_WHAT YOU ARE ASKED TO DO_
Return every line of the material exactly.

START GIVEN INFORMATION

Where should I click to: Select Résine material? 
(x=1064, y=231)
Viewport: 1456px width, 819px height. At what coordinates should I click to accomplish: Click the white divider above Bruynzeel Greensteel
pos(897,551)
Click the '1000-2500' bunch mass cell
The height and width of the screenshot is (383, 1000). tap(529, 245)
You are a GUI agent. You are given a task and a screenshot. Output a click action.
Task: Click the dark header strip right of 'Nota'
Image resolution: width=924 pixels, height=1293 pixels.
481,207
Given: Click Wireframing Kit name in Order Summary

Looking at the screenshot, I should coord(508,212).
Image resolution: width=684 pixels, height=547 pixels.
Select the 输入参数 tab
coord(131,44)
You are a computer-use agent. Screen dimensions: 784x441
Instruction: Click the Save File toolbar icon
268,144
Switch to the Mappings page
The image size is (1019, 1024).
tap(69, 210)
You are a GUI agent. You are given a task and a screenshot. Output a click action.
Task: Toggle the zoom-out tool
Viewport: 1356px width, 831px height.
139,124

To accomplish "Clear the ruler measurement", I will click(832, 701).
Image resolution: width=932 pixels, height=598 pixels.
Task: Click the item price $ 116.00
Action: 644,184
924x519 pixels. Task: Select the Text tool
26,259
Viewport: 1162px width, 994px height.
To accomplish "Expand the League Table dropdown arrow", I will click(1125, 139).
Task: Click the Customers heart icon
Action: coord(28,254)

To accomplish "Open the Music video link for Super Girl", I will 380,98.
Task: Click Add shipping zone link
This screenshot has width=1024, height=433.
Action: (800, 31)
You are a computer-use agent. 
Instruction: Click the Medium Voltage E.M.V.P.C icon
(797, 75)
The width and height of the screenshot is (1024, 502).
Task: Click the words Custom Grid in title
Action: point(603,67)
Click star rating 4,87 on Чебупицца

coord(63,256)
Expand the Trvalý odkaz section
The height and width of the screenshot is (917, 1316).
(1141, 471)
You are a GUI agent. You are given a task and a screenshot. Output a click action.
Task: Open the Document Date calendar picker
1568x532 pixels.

END GIVEN INFORMATION

_EXPECTED OUTPUT_
Where should I click to: Select Résine material? 
(x=1064, y=231)
Viewport: 1456px width, 819px height. At what coordinates should I click to accomplish: Click the white divider above Bruynzeel Greensteel
pos(897,551)
Click the '1000-2500' bunch mass cell
The height and width of the screenshot is (383, 1000). tap(529, 245)
You are a GUI agent. You are given a task and a screenshot. Output a click action.
Task: Click the dark header strip right of 'Nota'
Image resolution: width=924 pixels, height=1293 pixels.
481,207
Given: Click Wireframing Kit name in Order Summary

Looking at the screenshot, I should coord(508,212).
Image resolution: width=684 pixels, height=547 pixels.
Select the 输入参数 tab
coord(131,44)
You are a computer-use agent. Screen dimensions: 784x441
Instruction: Click the Save File toolbar icon
268,144
Switch to the Mappings page
The image size is (1019, 1024).
tap(69, 210)
You are a GUI agent. You are given a task and a screenshot. Output a click action.
Task: Toggle the zoom-out tool
Viewport: 1356px width, 831px height.
139,124

To accomplish "Clear the ruler measurement", I will click(832, 701).
Image resolution: width=932 pixels, height=598 pixels.
Task: Click the item price $ 116.00
Action: 644,184
924x519 pixels. Task: Select the Text tool
26,259
Viewport: 1162px width, 994px height.
To accomplish "Expand the League Table dropdown arrow", I will click(1125, 139).
Task: Click the Customers heart icon
Action: coord(28,254)

To accomplish "Open the Music video link for Super Girl", I will 380,98.
Task: Click Add shipping zone link
This screenshot has width=1024, height=433.
Action: (800, 31)
You are a computer-use agent. 
Instruction: Click the Medium Voltage E.M.V.P.C icon
(797, 75)
The width and height of the screenshot is (1024, 502).
Task: Click the words Custom Grid in title
Action: point(603,67)
Click star rating 4,87 on Чебупицца

coord(63,256)
Expand the Trvalý odkaz section
The height and width of the screenshot is (917, 1316).
(1141, 471)
You are a GUI agent. You are given a task and a screenshot. Output a click action.
Task: Open the Document Date calendar picker
1568x532 pixels.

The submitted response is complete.